Recorrendo aos instrumentos avançados do Webb, cientistas descobriram que os pequenos pontos vermelhos são buracos negros jovens envoltos em gás.
Os astrónomos dizem ter finalmente desvendado os misteriosos “pequenos pontos vermelhos”, vistos pela primeira vez em 2022 em imagens do Telescópio Espacial James Webb da NASA.
Estes intrigavam os investigadores, já que a luz invulgar não deixava claro o que lhes dava energia.
Estudos iniciais sugerem serem galáxias extremamente compactas e distantes, observadas em fases muito precoces da história do universo, cada vez mais raras à medida que o universo evolui.
A nova análise indica que os pontos vermelhos são afinal buracos negros jovens, um tipo de buraco negro gigantesco, envoltos em gás.
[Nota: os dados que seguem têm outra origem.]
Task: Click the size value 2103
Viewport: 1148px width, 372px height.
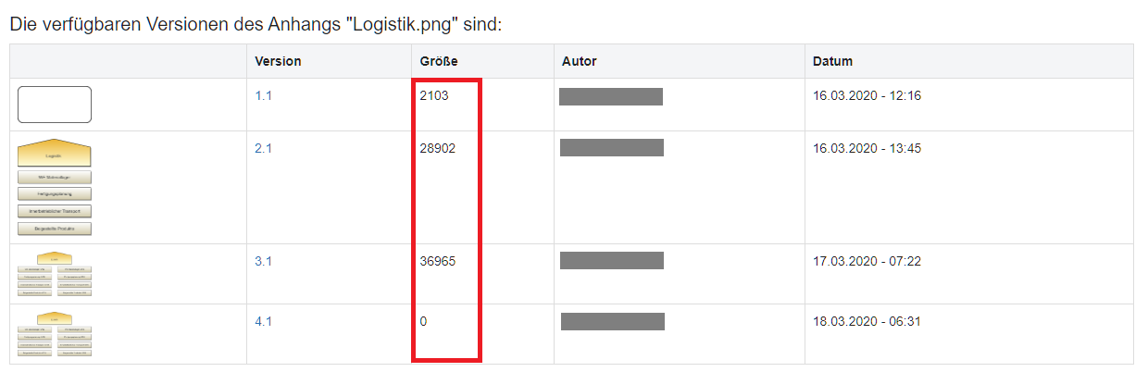Action: pyautogui.click(x=434, y=95)
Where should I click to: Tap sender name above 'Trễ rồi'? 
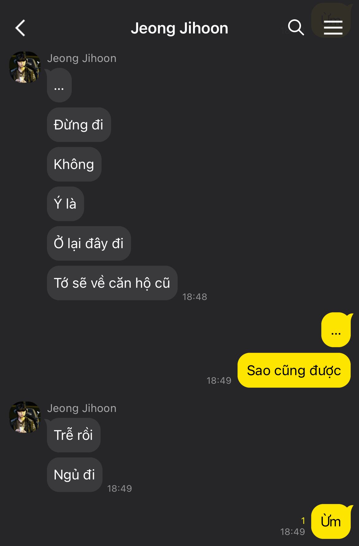(x=82, y=408)
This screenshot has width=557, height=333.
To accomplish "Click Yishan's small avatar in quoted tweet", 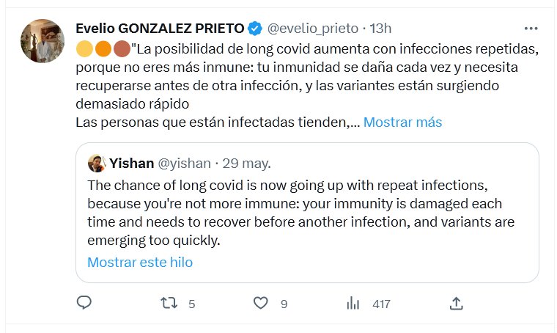I will click(96, 162).
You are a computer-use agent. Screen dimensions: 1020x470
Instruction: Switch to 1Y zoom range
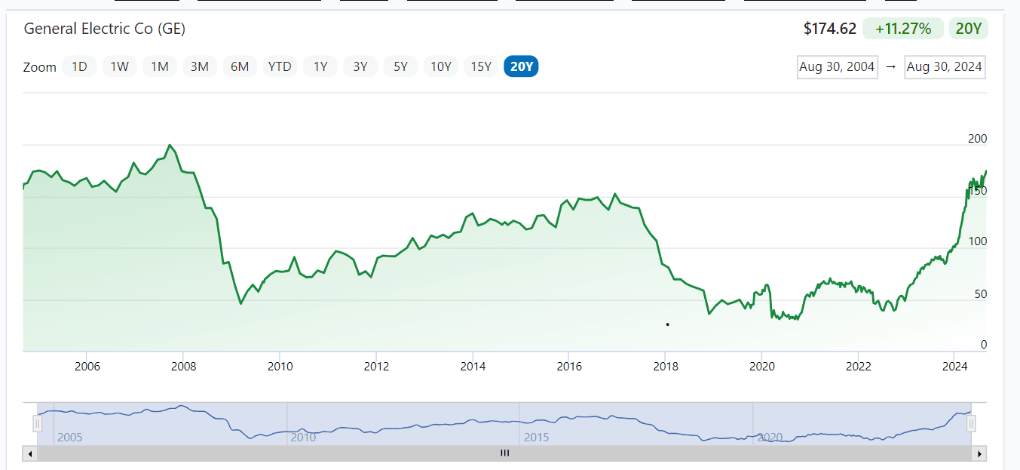coord(320,67)
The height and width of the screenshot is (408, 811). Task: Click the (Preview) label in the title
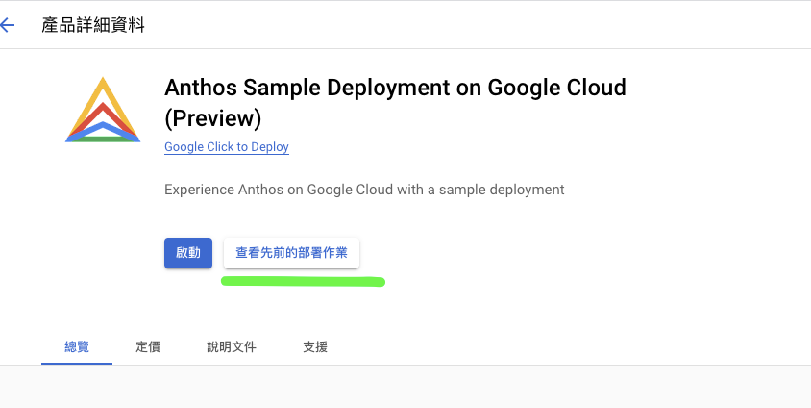pos(212,118)
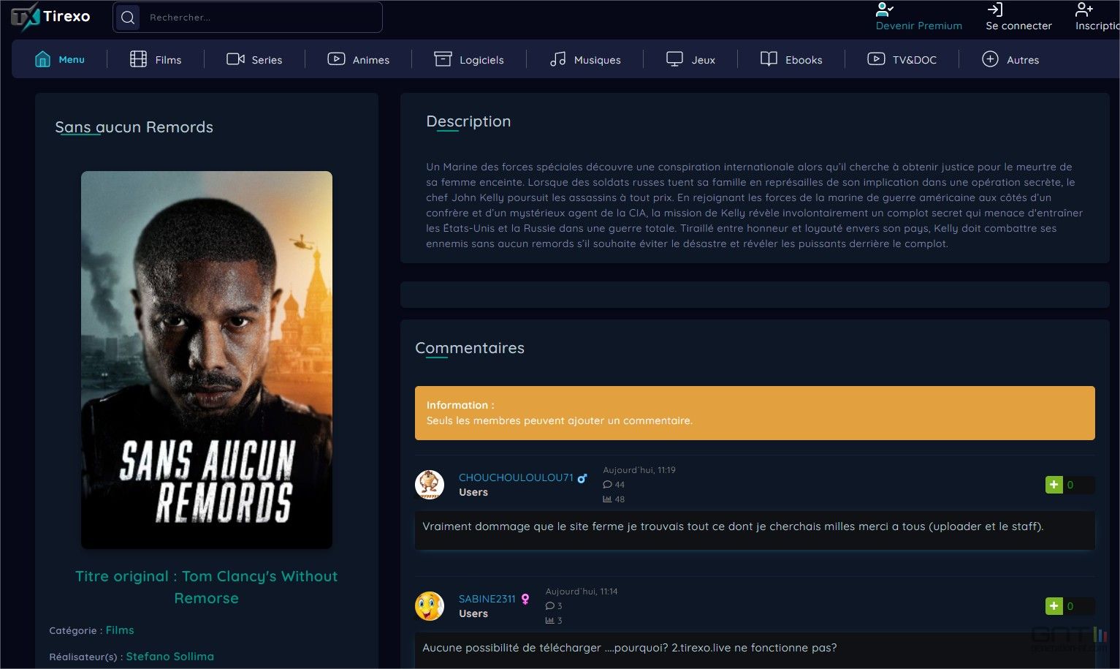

Com os instrumentos avançados do James Webb, cientistas examinaram como a luz das galáxias se distribui pelas diferentes cores.
Encontraram sinais de que a luz está a ser dispersa por gás denso e ionizado, processo que só ocorre muito perto de um buraco negro que esteja a acumular matéria.
Ao cair para o buraco negro, o gás aquece e brilha através do casulo de gás envolvente, produzindo o brilho vermelho observado pelo Telescópio Espacial James Webb.
Enterrados em material denso, estes buracos negros emitem muito pouca radiação de raios X ou rádio, o que ajuda a explicar porque só foram vistos pelo Telescópio Espacial James Webb.
O novo estudo indica que os buracos negros têm massas entre cerca de 100 mil e 10 milhões de vezes a do Sol.
Apesar de enormes, são muito menores do que se pensava e são os buracos negros de menor massa conhecidos em fases tão precoces do universo.
O estudo foi publicado na revista Nature.